Fund managers can unlock the full value of big data by rethinking how the middle office handles it, says Thomas Erichsen of TMF Group Capital Markets Services.
Private equity funds must make better use of the wealth of data they have access to. The sector is around 10 years behind hedge funds in setting up robust middle office functions that create usable data to enhance performance.
The middle office - a compliance and risk management hub - has been in the shadow of the sales-focused front office. However, as more and more data passes through it, the demands placed on the middle office are greater than ever and deserve more attention.
There are more regulatory requirements, including the new Securitisation Regulation and associated criteria for designating certain securitisations as simple, transparent and standardised (STS). There are myriad measures needed for Environmental, Social and Governance (ESG) reporting, daily performance returns, enterprise risk and new client reporting. The middle office must support an increasingly diverse range of asset classes, such as private equity secondaries, which are now generally recognised as a proper asset class.
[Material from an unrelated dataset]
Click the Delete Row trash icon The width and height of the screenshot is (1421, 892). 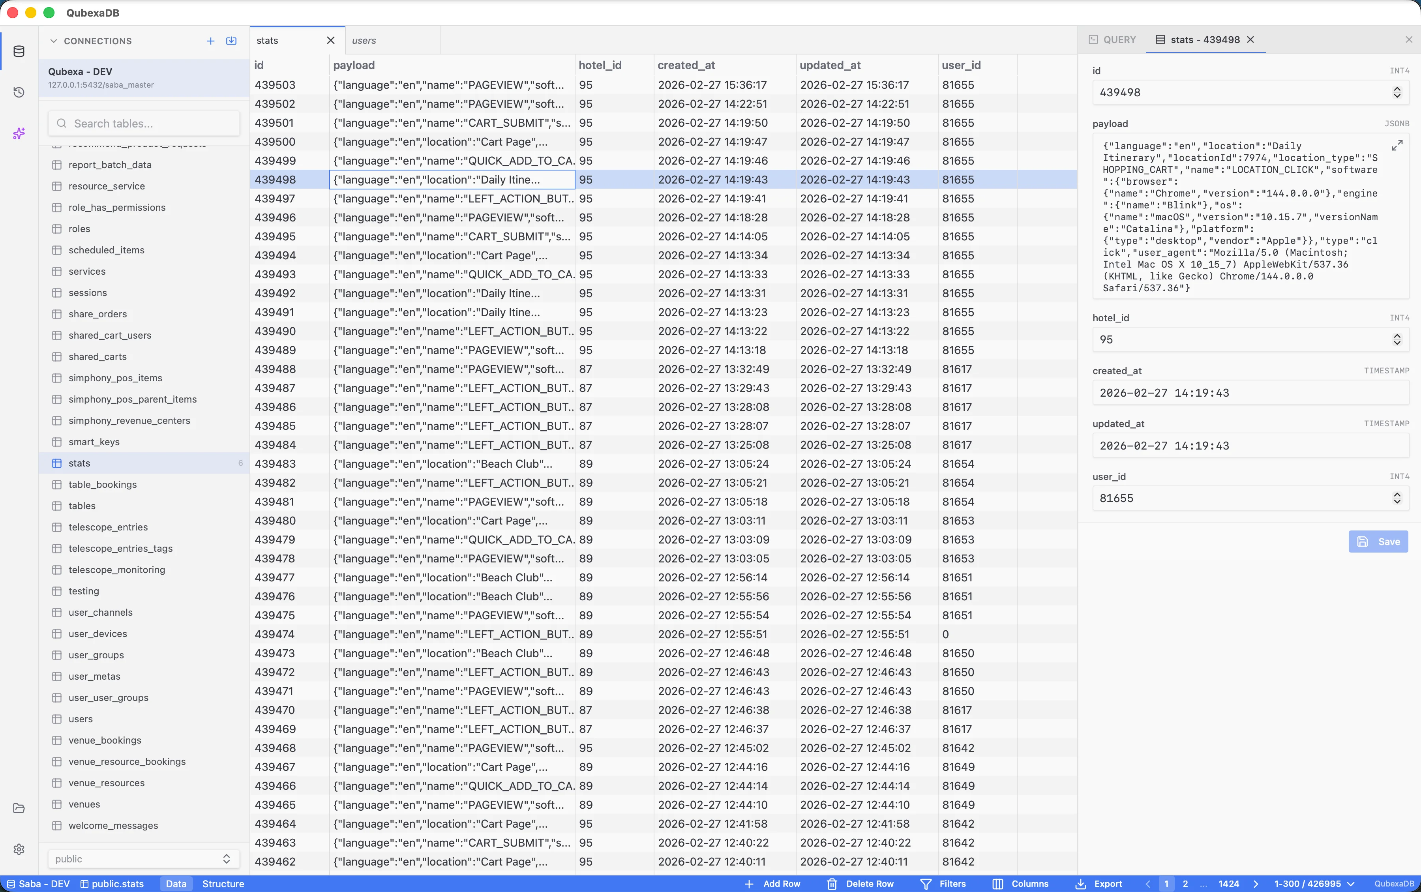pos(832,884)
This increasing flow of unstructured big data, in tandem with heightened investor demand for data governance and quality, is a largely untapped source of value that can be mined to drive operational efficiency and inform better decision making.
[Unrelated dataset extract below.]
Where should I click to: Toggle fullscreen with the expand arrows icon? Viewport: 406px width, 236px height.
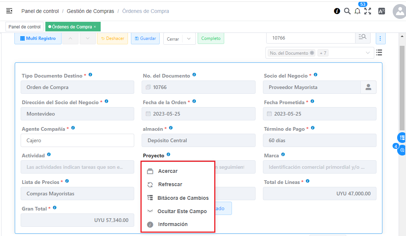tap(368, 11)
At the recent British Private Equity and Venture Capital Association (BVCA) Summit, I moderated a roundtable discussion that examined changing fund manager behaviours. It seems that many are unable to take advantage of big data because of time constraints and other pressures and because their data is not properly organised, archived and retrievable. In short, it's not usable.
Fund managers, therefore, need to think beyond big data and consider the role of curated data which has been carefully aggregated, organised or enriched through additional third-party data. Curated data includes base data transformed through models to create various kinds of risk management and performance metrics and analysis. This can include portfolio holdings and exposure information, risk management statistics like Value at Risk (VaR), stress tests and performance calculations.
Curated data is slowly beginning to have an impact on the industry. A survey conducted by Greenwich Associates on behalf of IHS Markit polled more than 40 investment specialists. Some 74 per cent said that alternative data was starting to have a bigger impact on institutional investing.
In the coming years, good curated data will become more and more essential for underpinning sound investment strategies and risk management while feeding robust internal and external reporting, especially as regulators become more demanding. To make curated data truly useful and actionable, forward-looking fund managers should seek to implement the appropriate processes, controls and governance that builds up their data integrity.